-- TASK BRIEF --
Using the entries below, restate word for word only the lines from the one with "Screen dimensions: 1116x859" to the final line, leaving the pictures out.

Screenshot grounding data

◆ ◆ ◆ ◆ ◆ ◆ ◆

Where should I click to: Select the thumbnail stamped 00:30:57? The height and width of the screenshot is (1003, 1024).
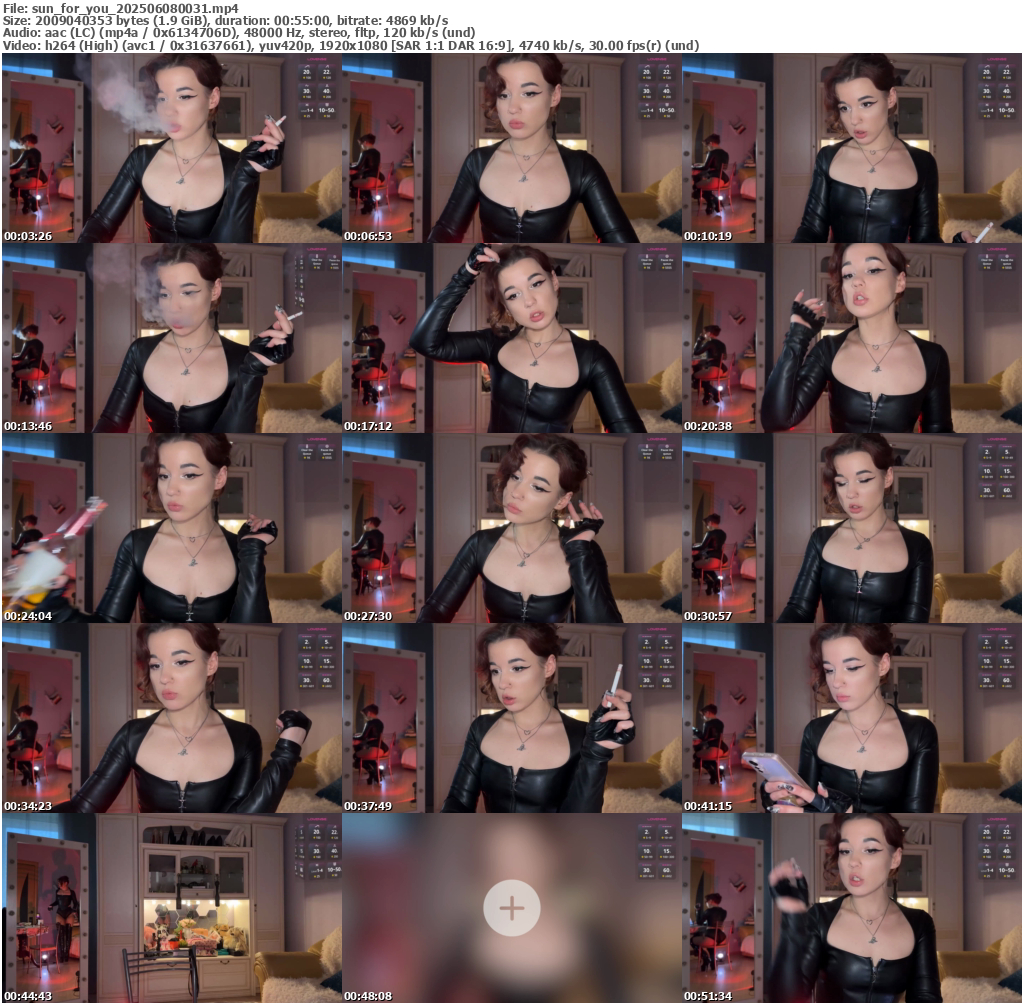click(851, 528)
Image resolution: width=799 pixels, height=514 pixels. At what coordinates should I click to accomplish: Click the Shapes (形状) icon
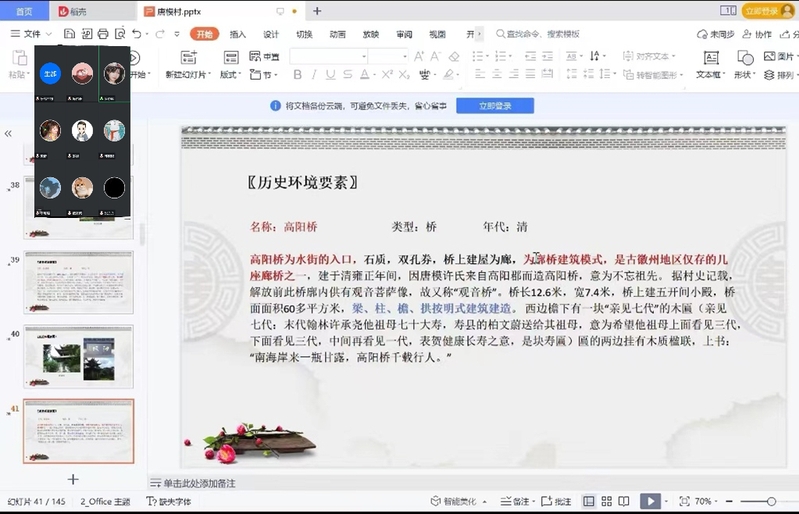pyautogui.click(x=742, y=58)
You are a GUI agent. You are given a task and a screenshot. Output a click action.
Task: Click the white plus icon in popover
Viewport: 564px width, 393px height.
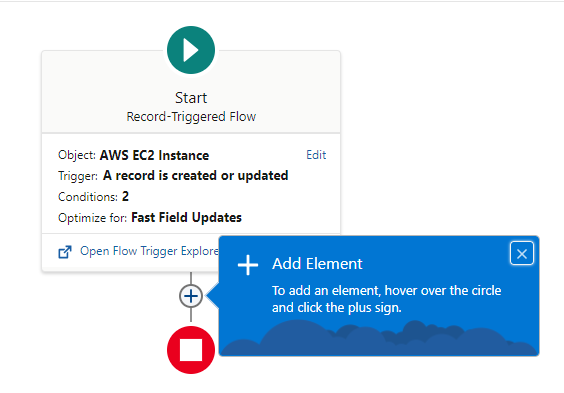(x=248, y=265)
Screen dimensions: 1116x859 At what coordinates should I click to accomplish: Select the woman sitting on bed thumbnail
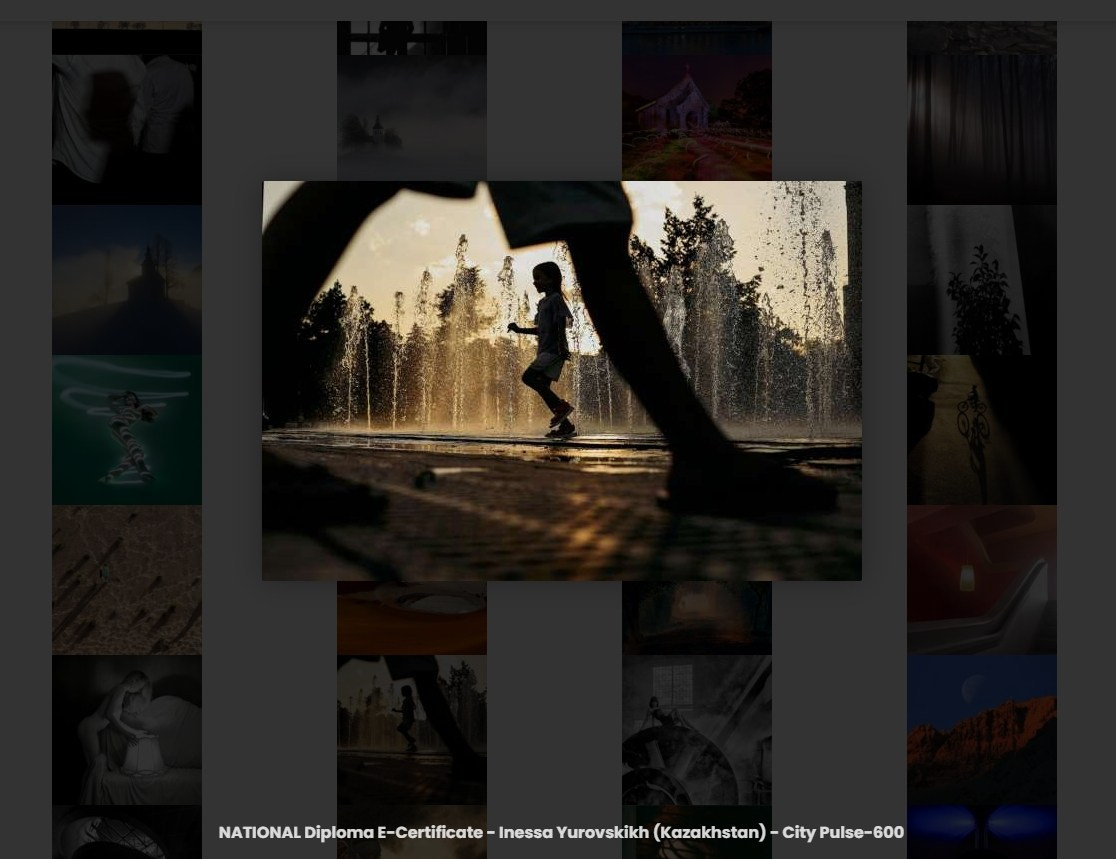point(126,729)
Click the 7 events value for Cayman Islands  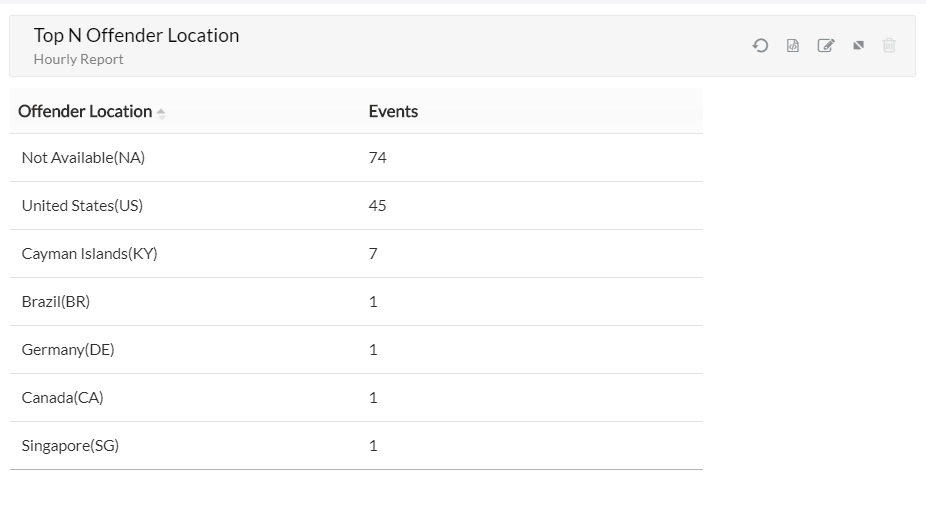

◆ ◆ ◆ ◆ ◆ ◆ ◆

-- TASK RESPONSE --
Screen dimensions: 1116x859 At what coordinates should I click to accomplish: Select the woman sitting on bed thumbnail
point(126,729)
Click the 7 events value for Cayman Islands  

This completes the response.